Resume the account below of a Public Lands Day walk in White Clay Creek State Park, picking up right after its final sentence.

> **Text under study**:
# # # # #

On Public Lands Day 2011, my friend and I spent some time in White Clay Creek State Park. As we walked through the park, a few female Mallard ducks flew over the creek. We found a few large spiders in vernal ponds and a grasshopper jumping around through the weeds. We could not, however, identify a certain type of frog that was present on the trail we were hiking. The frogs were scattered throughout the trail; we could hear them. My friend and I would identify where we thought the sound was coming from in the wet grass and then run our hands over the area, pull back the plants; we even stepped carefully around the area to try to scare the frog into our sight. The elusive amphibians were too sneaky for us. I became frustrated and said, “Whatever. It’s not like it’s that important anyway.” My friend, being a bit more patient than I am, responded, “I’d still like to know what it is though. I still want to know what’s around us.”
I stopped to think about his remark. He was right. We should still know what is around us. We should connect with our living, active surroundings. As an Environmental Studies major, I do feel connected to the environment and in my opinion; all species have an intrinsic value and a right to exist. But sometimes I can get frustrated in the “instant gratification” society that we live in today. My friend’s comment gave me perspective and I later took my shoes off just to feel the water rushing from the creek under them and walked all the way home with silt covering my feet. It was my turn to offer him perspective. After he asked why I had my shoes off, as if it was an act of extreme social deviance, I explained that it is important to experience nature and not feel apart from it. My shoes had suddenly become a barrier between the soil and my feet, so I removed them and got a little dirty. I was not caused any physical pain. I feel I should spread the word; being out in nature will ground you and give you a different outlook, not necessarily cause you any harm.

# # # # #

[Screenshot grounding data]
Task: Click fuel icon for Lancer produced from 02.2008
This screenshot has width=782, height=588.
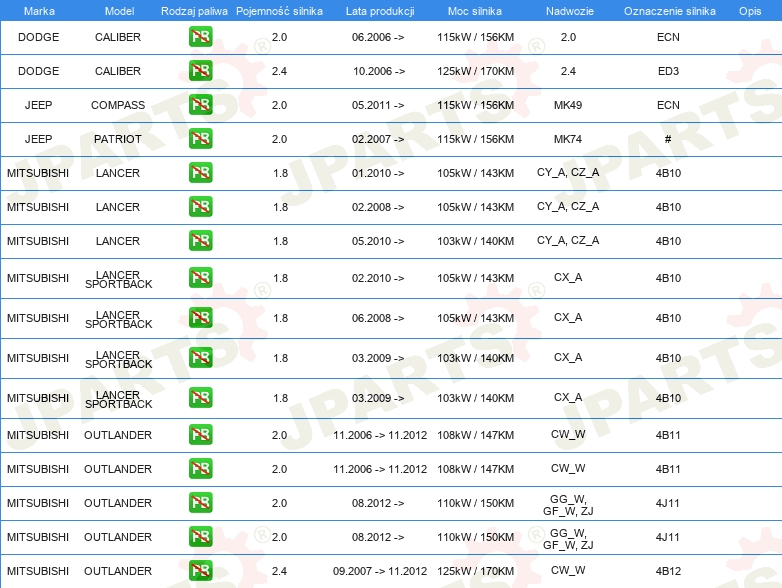Action: pyautogui.click(x=200, y=207)
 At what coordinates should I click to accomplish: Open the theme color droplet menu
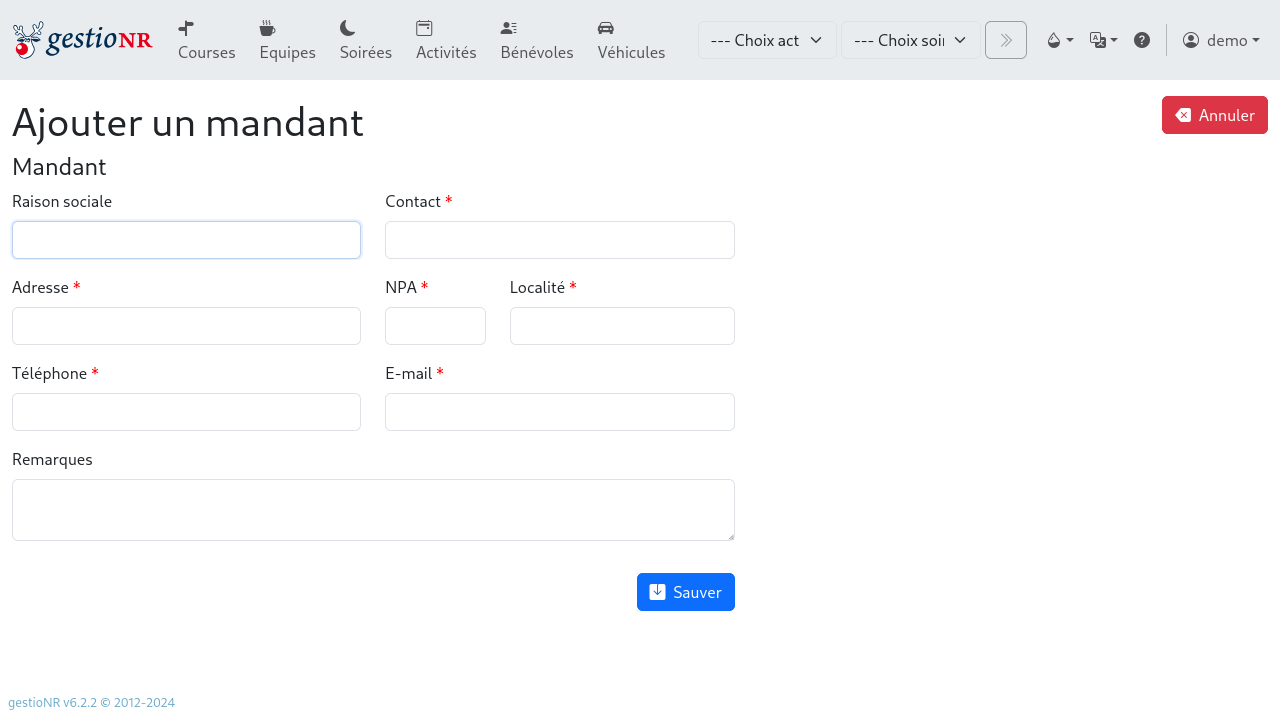(1059, 40)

# # # # #

> **Reply to the exercise**:
With a guest speaker in one of my classes, we discussed value using the differences between wealth and income. In my International Human Rights Class, we review ways that humans have assigned monetary value to other humans and likened them to property. How should we assign value to the environment to ensure better conservation? Is it even moral to do so? There are always political debates centered on carbon taxes and cap and trade programs, but what value can we assign to the frog in White Clay Creek State Park that could not be seen? Robert Costanza, of Maryland’s Chesapeake Biological Laboratory, has stated that, “A resource [like the Chesapeake] can be driven to extinction before the market even realizes it was there” (Wennersten 195). The wildlife in WCCSP is representative of the flora and fauna throughout the state of Delaware. Perhaps a large number of our unidentified amphibians have lost their habitats to commercial development and suburban sprawl. If an Environment Studies major and Rutgers University Cook College graduate could not identify the frog; I’m going to venture to say that the developers in Delaware have not. The thought of losing a species without even knowing it existed in the first place is startling to me.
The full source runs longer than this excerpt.